Data supplied
++++++++++
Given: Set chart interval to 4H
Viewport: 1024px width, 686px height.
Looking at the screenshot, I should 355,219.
++++++++++
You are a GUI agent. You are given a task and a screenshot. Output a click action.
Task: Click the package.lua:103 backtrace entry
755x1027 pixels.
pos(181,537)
++++++++++
What to do
Retype the data starting with the line that contains "Given: Set chart interval to 4H" and going on through the line that contains "Looking at the screenshot, I should 355,219.", keeping every character as it is.

Written response
Given: Set chart interval to 4H
Viewport: 1024px width, 686px height.
Looking at the screenshot, I should 355,219.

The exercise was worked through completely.